── PASSAGE GIVEN ──
When playing 3.x we've always played that the willing target of a spell can decline their saving throw and allow a spell to affect them automatically. Recently a comment was posted on an answer of mine reading:

Yeah, we're talkin' about protection from evil, which says that "the subject immediately receives another saving throw (if one was allowed to begin with)," yet when the spell marionette possession was cast the target was not allowed a saving throw because the target was willing when the spell targeted the creature!

This makes it matter in quite a few situations whether or not a willing target declines to take a saving throw to which they are entitled or whether willing targets are just not allowed saving throws in the first place. Which is correct?

a 3.5 example is the 1st-level Clr spell resurgence [conju] (SpC 174-5), which says: "The subject of a resurgence spell can make a second attempt to save against an ongoing spell," presuming the creature made a first.
───
**WRITTEN PROBLEM 1:**
Rewrite every line of the pointing records as a JSON list of strings, one string per line, skipping blank lines and leaving out the pictures.
**WRITTEN PROBLEM 2:**
Extend the passage on willing targets and saving throws, picking up after its final sentence.
The text on saving throws and the records that follow it are unrelated material.
── EXERCISE MATERIALS ──
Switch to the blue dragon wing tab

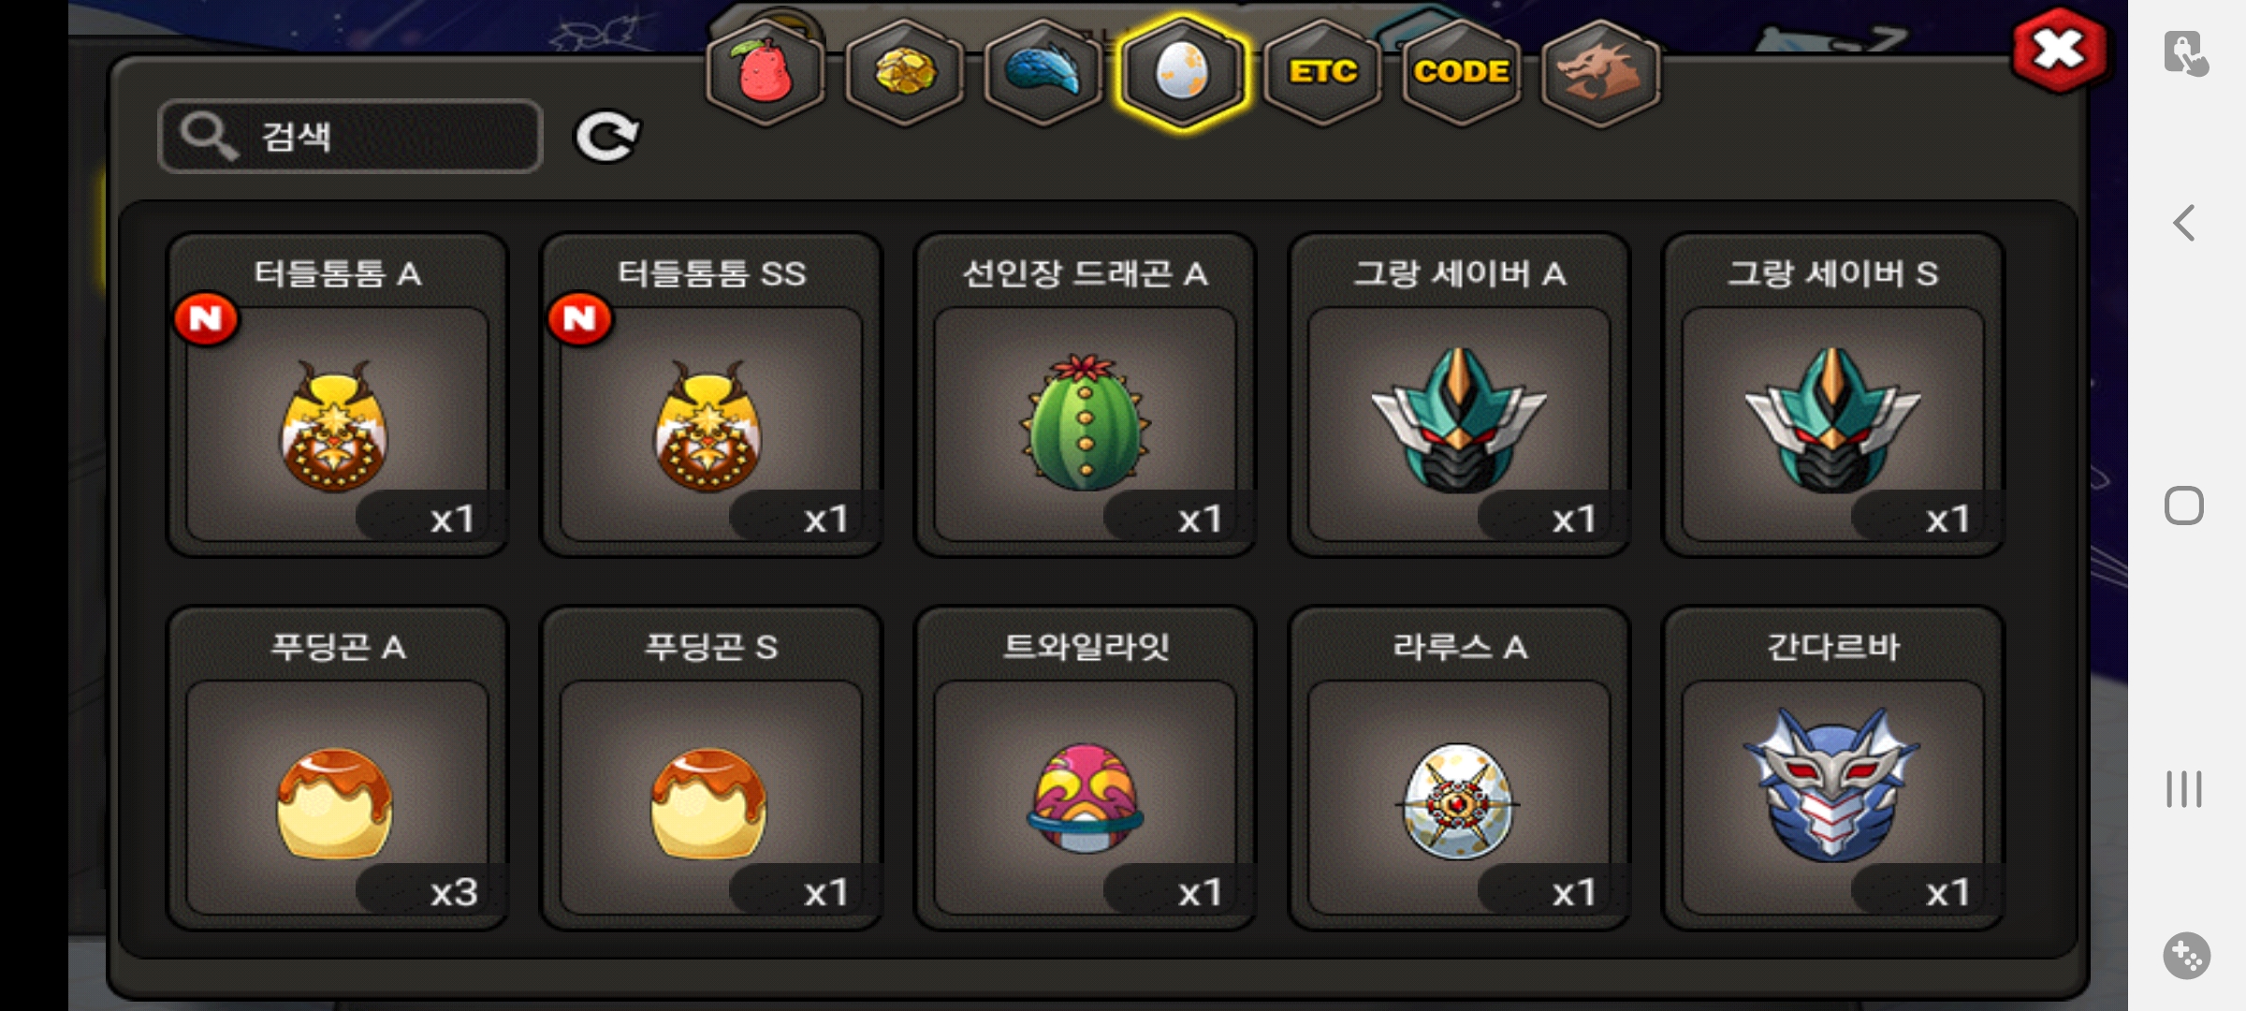[x=1043, y=71]
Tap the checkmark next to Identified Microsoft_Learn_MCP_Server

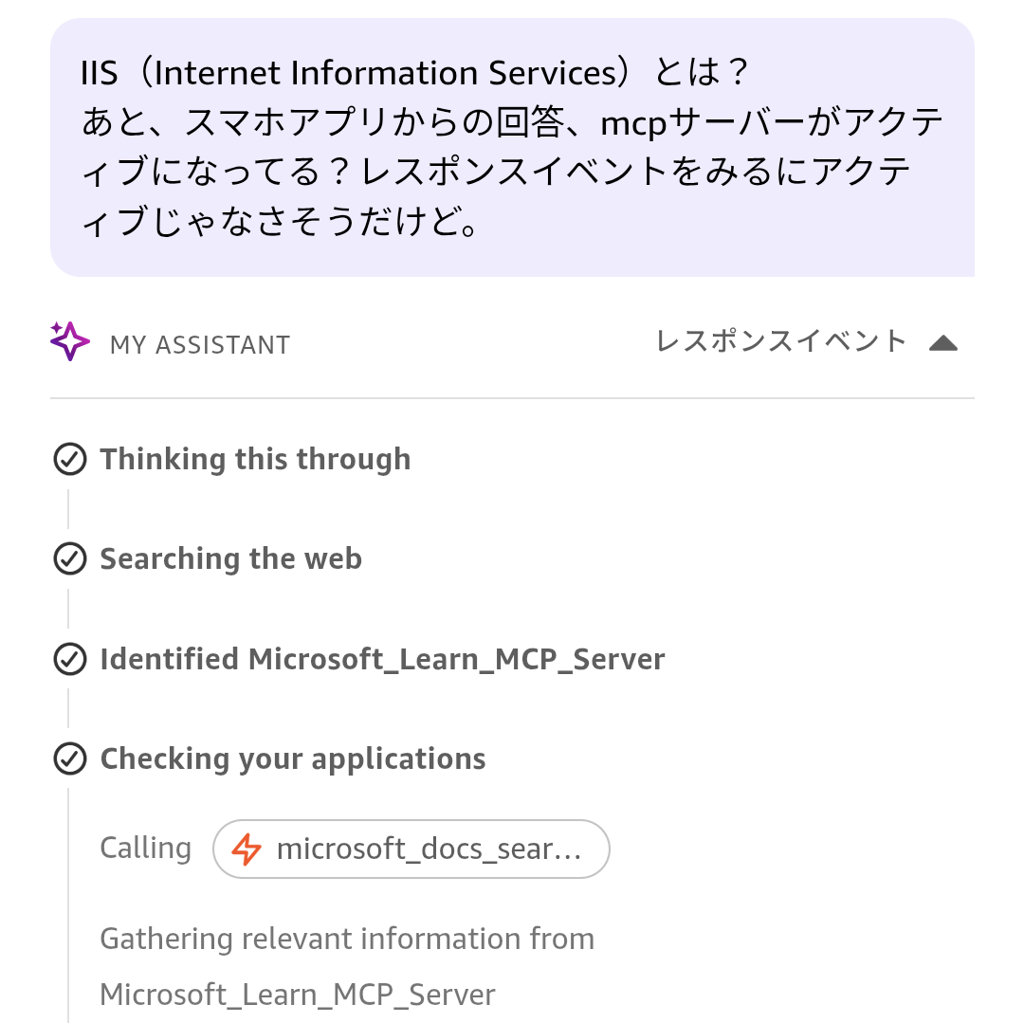coord(69,660)
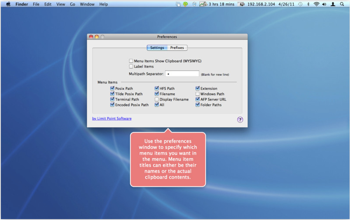Open the volume control icon
350x220 pixels.
[324, 4]
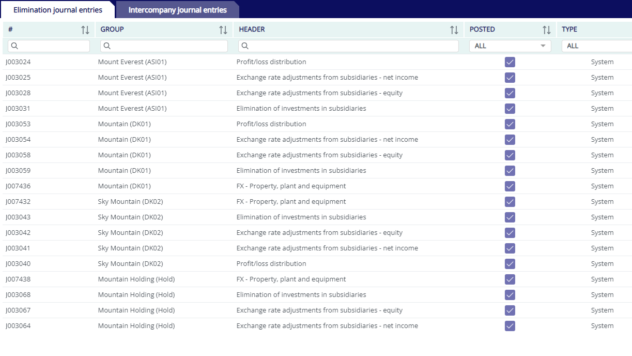Image resolution: width=632 pixels, height=356 pixels.
Task: Select Elimination journal entries tab
Action: 58,10
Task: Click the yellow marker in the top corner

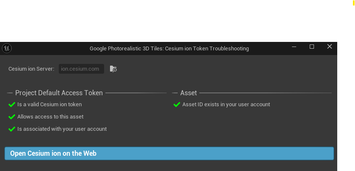Action: (x=354, y=3)
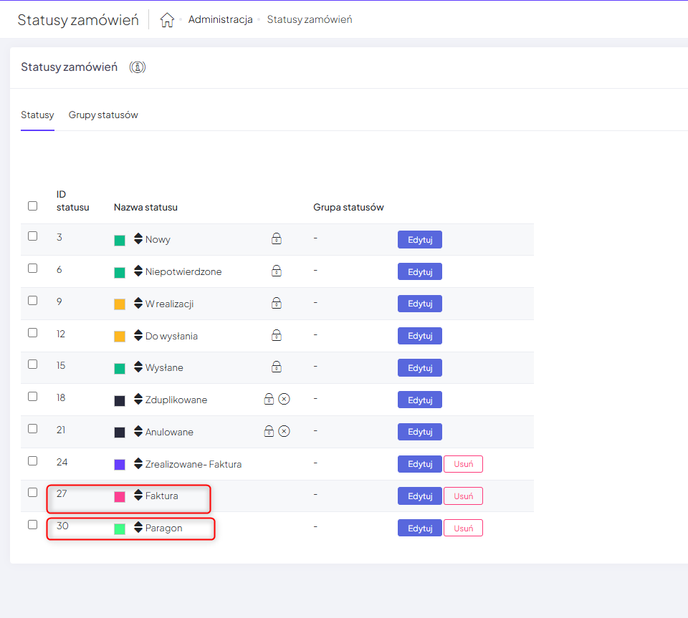
Task: Select the Statusy tab
Action: point(37,115)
───
**TASK ANSWER 1:**
[
  "Switch to the blue dragon wing tab",
  "[x=1043, y=71]",
  "Tap the checkmark next to Identified Microsoft_Learn_MCP_Server",
  "coord(69,660)",
  "Open the volume control icon",
  "350x220 pixels.",
  "[324, 4]",
  "Image resolution: width=632 pixels, height=356 pixels.",
  "Task: Select Elimination journal entries tab",
  "Action: 58,10",
  "Task: Click the yellow marker in the top corner",
  "Action: (x=354, y=3)",
  "Task: Select the Statusy tab",
  "Action: point(37,115)"
]

**TASK ANSWER 2:**
  • \$\begingroup\$ Where does Protection from Evil says anything about "the subject immediately receives another saving throw"? Looking at the SRD I see it simply says it blocks any possession/domination/etc. effects \$\endgroup\$
    – G0BLiN
    Feb 3, 2017 at 8:51
  • \$\begingroup\$ @G0BLiN Oh, that's the 3.5 SRD. The Pathfinder SRD is here. I assumed the OP was looking for Pathfinder rules, even though he mentioned 3.X and put the dnd-3.5e tag. \$\endgroup\$
    – MGlacier
    Feb 3, 2017 at 9:12
  • \$\begingroup\$ I'm looking for both, hence both tags. I assume the answer is probably the same given the similarities between the systems but if not that's important. \$\endgroup\$ Feb 3, 2017 at 9:40
  • \$\begingroup\$ There is a difference - PF's Protection from Evil grants an additional save, while 3.5's simply block or suppress the domination effect. So, this seems like a non issue in 3.x, but possibly a problem for PF (personally, I think disallowing the second save in PF is dubious, might add an answer explaining that if I have the time) \$\endgroup\$
    – G0BLiN
    Feb 3, 2017 at 23:39
  • \$\begingroup\$ @G0BLiN ...This question is not about Protection from Evil. What makes you think that it is? \$\endgroup\$ Feb 4, 2017 at 6:38

2 Answers 2


Magic (CRB):

Voluntarily Giving up a Saving Throw: A creature can voluntarily forego a saving throw and willingly accept a spell's result. Even a character with a special resistance to magic can suppress this quality.

If the creature is a willing target, they forego the saving throw: in other words they choose to fail it. You can do this at any time, for any spell, even the ones that don't ask for a willing participant (although it is rare to willingly fail against a harmful spell).

I don't really understand your entire question. If the subject of Marionette Possession was a willing target initially, and are then targeted by Protection from Alignment, why wouldn't they choose to fail the reroll, too? In any case, yes, that quote is technically false. Willing creatures get a saving throw (unless the spell says otherwise).

That's the RAW.

I suppose there is some ambiguity with the word forego. Some might argue that it means "refuse" or "bypass", and not "surrender" or "yield".

But I think it's pretty clear what the RAI is. And my experience, from what I've read online and heard from other players and GMs, supports this idea. It's also a common (house?) rule that a creature can choose to purposely fail any save, not just against spells.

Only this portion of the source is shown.